Proof of work is resource-intensive because miners need to solve ever-more-complex mathematical problems to create blocks. They are in an energy-intensive global race to solve meaningless, randomly generated puzzles. This massive amount of computational power could be used to map the stars, search for alien life, or speed up the search for Covid vaccines; but it is just wasted effort. This wasted digital effort leads to real world consequences as well.

The need for powerful hardware leads to a secondary problem: e-waste. Miners always need to keep up with rivals, which means buying more powerful mining rigs. The 'old' equipment – often suitable only for mining – quickly becomes obsolete. It is discarded, and according to the Digiconomist, Bitcoin's e-waste is shockingly high. Only 20% of the world's electronic waste is recycled, so the plastics and poisonous materials such as heavy metals in the rigs can end up in landfill. (According to predictions by the United Nations, the world will produce up to 120 million tonnes of e-waste a year by 2050.)

So why are commentators in newspapers and on investing blogs such as the Motley Fool calling Cardano the ‘green blockchain’? When it comes to sustainability and environment-friendly cryptocurrencies, Cardano has two clear advantages: far less energy consumption, and staking.

In proof of stake, network participants run nodes, and the chain selects a node to add the next block, based on the node's stake and other parameters. So the main difference between these two algorithms (and therefore, in their energy requirements) is that in proof of stake, block producers do not need to spend excessive amounts of time and computer power to solve random puzzles. IOHK chief Charles Hoskinson has estimated that Cardano’s energy use is just 0.01% of Bitcoin’s.

Proof-of-work cryptos need computer power to produce blocks in a pointless, energy-intensive arms race.

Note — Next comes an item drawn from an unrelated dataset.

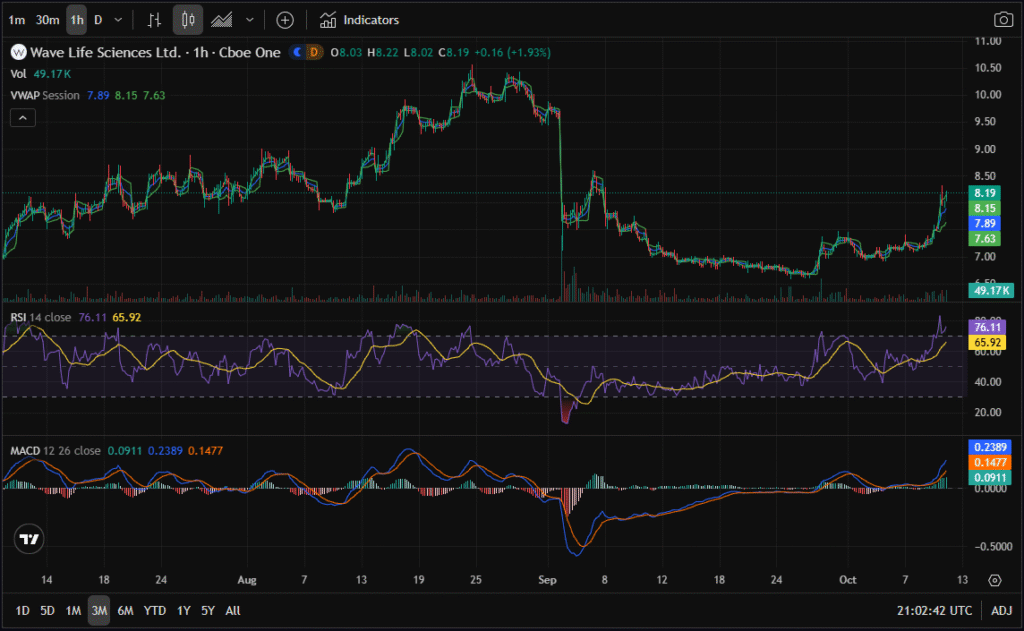
Task: Select the area chart style icon
Action: [x=223, y=19]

A Cardano node, in contrast, can be run on a very low-powered processor, such as a Raspberry Pi. More than 40 million of these have been produced, many for schools in developing countries because they cost just $40-$70. This simplicity also reduces plastic and e-waste.

Carbon-neutral blockchains

The extreme weather events and forest fires of recent months, along with the UN’s landmark (and chilling) study into global warming and climate change, has thrown this into even-sharper relief. Deforestation, ice-shelf depletion, and global warming are all in the public eye. Heat waves in many parts of the world are damaging the environment, and forest fires are devastating many areas. Consequently, anything that contributes to the sustainability problem comes under scrutiny. This includes the growing cryptocurrency industry.

On December 12 2015, 196 countries signed up to the Paris Agreement, a legally binding treaty to limit global warming to 2C. A 'net-zero emissions' race is now underway, aiming to cut carbon dioxide emissions sharply by 2050. The next stage in this process is COP26, the United Nations conference in Glasgow in November.

When it comes to addressing environmental problems, there are no easy answers. Cardano is a decentralized platform that can replace the inefficiencies of older and legacy systems. With its sustainability credentials, Cardano, and other proof-of-stake protocols, are seen as part of the solution, rather than contributing to the problem caused by Bitcoin and Ethereum.